Christmas is my favorite holiday, period. Sure, Fourth of July has fireworks and is three days before my birthday, but I don't care. I've really never seen a purpose in Valentine's Day. I mean, do you really need an extra holiday just to tell somebody you love them? If this world took it Valentine’s Day literally, this might be what a typical day would be like.

"Hello honey! I'm home from work!"

"Oh, hi dear. Don't you love me?"

"No no no. Remember honey? I tell you that on February 14th!"

"Oh. Silly me!" (campy, sarcastic laughing)

I like Halloween a good deal (What other day can you get free candy?) , but not nearly as much as Christmas. Easter is up there, and so is Thanksgiving, but X-Mas beats 'em all out!

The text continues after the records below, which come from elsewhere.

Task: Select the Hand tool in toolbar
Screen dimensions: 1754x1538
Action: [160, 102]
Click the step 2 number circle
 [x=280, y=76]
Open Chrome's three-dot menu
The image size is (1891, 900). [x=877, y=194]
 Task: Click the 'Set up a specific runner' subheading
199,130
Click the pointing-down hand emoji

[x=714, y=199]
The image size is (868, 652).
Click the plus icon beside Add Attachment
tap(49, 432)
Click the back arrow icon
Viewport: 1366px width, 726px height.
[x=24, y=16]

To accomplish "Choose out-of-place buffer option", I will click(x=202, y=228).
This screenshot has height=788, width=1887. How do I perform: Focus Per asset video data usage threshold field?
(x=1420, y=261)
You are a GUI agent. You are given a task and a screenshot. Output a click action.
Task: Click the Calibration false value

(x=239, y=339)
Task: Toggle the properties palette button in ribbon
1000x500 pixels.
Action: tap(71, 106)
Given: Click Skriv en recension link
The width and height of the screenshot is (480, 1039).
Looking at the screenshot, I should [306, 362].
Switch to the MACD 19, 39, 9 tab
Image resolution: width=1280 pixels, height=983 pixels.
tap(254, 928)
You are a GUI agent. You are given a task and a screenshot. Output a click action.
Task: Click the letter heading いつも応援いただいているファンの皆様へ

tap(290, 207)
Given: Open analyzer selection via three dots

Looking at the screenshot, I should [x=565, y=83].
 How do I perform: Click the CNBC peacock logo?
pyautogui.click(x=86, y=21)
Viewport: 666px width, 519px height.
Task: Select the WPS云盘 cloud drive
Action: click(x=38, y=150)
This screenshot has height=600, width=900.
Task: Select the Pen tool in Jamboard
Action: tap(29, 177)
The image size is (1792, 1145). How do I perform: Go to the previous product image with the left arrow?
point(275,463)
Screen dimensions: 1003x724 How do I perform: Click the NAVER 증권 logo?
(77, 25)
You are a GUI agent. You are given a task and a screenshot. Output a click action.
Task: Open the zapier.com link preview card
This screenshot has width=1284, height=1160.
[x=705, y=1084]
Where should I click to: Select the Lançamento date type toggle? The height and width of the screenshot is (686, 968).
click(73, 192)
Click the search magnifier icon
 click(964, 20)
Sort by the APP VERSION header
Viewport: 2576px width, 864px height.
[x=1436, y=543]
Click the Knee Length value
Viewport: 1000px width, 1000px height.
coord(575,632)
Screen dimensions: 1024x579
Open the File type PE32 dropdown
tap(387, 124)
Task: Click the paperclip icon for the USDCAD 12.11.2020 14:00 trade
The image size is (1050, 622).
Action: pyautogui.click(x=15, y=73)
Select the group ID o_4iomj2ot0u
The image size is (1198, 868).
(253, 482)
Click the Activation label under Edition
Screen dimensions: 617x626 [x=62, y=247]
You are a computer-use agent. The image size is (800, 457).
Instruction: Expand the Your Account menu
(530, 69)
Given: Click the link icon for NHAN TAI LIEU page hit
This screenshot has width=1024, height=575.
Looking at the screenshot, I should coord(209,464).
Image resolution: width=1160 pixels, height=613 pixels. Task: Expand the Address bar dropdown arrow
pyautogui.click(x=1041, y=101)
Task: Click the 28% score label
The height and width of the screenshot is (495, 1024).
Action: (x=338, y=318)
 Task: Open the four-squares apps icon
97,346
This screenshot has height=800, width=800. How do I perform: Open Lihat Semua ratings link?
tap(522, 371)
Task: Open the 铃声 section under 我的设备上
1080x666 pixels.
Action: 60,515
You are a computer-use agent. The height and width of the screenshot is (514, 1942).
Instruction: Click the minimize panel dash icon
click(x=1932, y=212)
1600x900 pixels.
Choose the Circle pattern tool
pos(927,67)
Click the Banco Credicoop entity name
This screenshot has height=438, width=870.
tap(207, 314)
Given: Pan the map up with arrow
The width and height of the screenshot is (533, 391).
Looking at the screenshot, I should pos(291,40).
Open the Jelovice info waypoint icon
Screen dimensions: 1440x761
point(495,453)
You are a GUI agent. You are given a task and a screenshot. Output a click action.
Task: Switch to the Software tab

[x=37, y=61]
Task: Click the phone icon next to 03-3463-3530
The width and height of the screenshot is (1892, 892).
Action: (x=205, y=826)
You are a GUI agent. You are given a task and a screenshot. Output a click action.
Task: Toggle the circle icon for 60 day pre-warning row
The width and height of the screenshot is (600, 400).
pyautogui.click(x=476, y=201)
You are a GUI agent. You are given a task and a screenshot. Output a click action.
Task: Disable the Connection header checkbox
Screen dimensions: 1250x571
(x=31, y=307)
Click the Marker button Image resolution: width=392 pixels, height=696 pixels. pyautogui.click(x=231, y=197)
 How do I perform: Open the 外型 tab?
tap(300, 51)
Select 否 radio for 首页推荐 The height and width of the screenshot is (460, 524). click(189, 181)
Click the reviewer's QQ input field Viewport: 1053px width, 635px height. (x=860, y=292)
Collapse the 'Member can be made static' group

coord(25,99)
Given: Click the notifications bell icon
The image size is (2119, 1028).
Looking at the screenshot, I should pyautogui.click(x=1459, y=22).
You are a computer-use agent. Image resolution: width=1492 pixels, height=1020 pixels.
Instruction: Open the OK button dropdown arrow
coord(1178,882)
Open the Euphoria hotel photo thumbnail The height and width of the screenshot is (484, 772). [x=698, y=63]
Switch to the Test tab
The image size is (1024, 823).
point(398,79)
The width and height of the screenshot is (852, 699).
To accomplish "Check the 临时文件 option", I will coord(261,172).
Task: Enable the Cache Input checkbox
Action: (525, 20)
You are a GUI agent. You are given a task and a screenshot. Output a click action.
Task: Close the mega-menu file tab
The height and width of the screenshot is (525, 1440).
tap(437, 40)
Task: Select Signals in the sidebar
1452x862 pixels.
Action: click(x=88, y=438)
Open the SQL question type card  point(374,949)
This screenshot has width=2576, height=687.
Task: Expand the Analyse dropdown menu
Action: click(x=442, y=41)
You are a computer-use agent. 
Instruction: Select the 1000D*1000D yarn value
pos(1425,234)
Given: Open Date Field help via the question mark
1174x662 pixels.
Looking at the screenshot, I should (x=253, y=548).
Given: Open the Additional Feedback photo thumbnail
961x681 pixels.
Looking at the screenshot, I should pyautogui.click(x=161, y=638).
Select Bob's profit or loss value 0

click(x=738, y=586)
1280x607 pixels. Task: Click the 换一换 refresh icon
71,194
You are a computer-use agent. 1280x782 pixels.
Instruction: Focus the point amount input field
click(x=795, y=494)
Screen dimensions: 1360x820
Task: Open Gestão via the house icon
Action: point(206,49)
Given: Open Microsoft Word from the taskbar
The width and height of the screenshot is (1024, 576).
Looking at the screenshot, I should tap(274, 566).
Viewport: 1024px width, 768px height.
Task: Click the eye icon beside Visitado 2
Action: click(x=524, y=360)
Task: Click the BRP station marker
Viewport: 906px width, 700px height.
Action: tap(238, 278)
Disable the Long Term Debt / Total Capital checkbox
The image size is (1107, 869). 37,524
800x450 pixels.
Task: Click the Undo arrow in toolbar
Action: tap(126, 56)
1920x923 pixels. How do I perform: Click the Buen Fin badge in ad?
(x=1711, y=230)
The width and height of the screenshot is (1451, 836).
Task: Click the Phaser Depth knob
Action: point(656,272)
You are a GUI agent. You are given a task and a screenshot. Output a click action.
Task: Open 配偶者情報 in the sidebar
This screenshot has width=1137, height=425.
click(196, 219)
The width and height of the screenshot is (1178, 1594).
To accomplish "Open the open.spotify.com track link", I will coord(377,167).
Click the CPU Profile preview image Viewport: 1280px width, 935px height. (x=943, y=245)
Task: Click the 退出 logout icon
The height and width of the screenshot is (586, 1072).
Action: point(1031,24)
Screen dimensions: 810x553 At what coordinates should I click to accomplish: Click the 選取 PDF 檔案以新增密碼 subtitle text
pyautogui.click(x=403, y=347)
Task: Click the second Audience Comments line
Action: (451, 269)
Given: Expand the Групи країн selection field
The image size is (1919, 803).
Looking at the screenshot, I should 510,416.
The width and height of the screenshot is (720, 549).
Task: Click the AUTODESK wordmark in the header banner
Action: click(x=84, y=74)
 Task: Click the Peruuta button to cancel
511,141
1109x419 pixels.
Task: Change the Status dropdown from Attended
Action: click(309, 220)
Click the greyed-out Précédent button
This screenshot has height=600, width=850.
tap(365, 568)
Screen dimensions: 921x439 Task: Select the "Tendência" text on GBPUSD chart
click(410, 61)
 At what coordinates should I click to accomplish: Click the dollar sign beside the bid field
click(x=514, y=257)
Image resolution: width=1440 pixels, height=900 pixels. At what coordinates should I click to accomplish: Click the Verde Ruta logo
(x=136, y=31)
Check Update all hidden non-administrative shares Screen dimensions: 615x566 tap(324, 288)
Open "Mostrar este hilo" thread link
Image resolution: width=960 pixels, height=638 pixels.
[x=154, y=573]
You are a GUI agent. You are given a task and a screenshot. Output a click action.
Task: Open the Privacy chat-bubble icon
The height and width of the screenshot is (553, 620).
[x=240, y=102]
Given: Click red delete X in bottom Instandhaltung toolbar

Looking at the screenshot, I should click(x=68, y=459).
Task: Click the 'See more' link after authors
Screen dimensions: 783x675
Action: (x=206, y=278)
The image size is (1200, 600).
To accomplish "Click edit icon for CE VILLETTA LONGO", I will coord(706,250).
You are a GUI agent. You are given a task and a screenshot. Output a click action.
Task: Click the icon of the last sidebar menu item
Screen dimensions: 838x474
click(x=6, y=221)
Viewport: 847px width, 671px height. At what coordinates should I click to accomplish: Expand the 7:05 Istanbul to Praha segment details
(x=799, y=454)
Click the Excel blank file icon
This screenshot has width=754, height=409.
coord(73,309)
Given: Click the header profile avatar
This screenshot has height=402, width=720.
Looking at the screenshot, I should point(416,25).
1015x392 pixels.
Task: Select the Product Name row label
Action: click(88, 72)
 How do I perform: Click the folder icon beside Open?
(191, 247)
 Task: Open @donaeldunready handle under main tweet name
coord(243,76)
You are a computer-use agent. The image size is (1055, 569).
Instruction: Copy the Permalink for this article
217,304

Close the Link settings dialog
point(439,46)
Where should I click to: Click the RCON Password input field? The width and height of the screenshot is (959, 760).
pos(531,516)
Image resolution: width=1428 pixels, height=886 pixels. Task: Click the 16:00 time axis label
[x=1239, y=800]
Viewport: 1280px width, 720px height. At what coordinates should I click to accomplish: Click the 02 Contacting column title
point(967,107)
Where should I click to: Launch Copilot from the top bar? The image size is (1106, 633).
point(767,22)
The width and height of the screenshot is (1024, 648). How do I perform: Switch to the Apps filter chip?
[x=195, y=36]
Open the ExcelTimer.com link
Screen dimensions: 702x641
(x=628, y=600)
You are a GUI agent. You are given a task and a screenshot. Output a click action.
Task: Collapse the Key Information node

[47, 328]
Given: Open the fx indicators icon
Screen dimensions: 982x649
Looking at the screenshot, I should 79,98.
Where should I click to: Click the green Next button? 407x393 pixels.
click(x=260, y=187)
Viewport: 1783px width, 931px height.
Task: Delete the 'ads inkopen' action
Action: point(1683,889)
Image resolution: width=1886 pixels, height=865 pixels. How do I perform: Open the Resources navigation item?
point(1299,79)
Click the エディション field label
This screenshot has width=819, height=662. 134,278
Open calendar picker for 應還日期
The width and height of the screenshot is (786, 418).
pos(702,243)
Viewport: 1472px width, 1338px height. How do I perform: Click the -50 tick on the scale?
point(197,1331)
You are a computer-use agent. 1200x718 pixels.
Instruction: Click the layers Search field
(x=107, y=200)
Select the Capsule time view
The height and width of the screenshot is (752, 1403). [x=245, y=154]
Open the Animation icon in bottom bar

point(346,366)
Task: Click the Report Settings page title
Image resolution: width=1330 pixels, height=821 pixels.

Now's where you're supposed to say, "Well, why do you like Christmas so much?" Go ahead, say it. If anyone around you asks why, just tell them, "Oh, you didn't hear that guy? Boy, you must be deaf," and continue to read onward. Now then, I like Christmas so much for a number of reasons.

First of all, the food. Possibly aside from Thanksgiving, you don't get better food than this. Date cookies, fudge, those dipped pretzels, the original frosted christmas cookies, and those little lovely packages of goodness that Little Debbie sells. I forget the name of them, but boy are they good! Too bad they only have them during the holiday season. Anyway, other foods you just might get include turkey, chicken, or goose, stuffing, mashed potatoes, with a large amount of gravy and butter on the side, and the almighty butter bread.

Butter bread? Yes, butter bread. Let's see if I can say butter bread a few more times in this article. Oh, I just said butter bread! And again! OK, anyway, butter bread is the beat all, end all food of foods. At someone's house and the stuffing they have tastes oddly like that molding bag of krutons you threw out of the house last week? Ask for butter bread! Does the gravy taste like pickled-flavored popcorn? (I mean it. It's happened before at school!) "Please pass the butter and the bread." The turkey taste a tad like the top of the television tube? Bread. Budda.

So, once you've eaten all there is to eat, what else is good about Christmas? Go ahead, ask me that right now. If you really don't want anybody listening to your little 'conversation' with the newspaper, go walk in the bathroom. Check to make sure nobody's in there first, though. Ready? OK. Good. Now, what was that you were going to ask me?

There are plenty of things to do during Christmas. First of all, after dinner, you can go sit in the living room with uncle Frank and put on the TV. To get a conversation going with him, start flipping channels. If you come on something that you know he'll be interested in, stop on it and watch him yammer on for hours about nothing inparticular. If there's nothing on, start flipping channels really fast. This should eventually get a chant of, "Quit that!" from him. After that, you can start up some stupid, pointless conversation about the words 'quit' or 'that.' That dumb conversation could turn into some actual, intellectual conversing, though it's doubtful.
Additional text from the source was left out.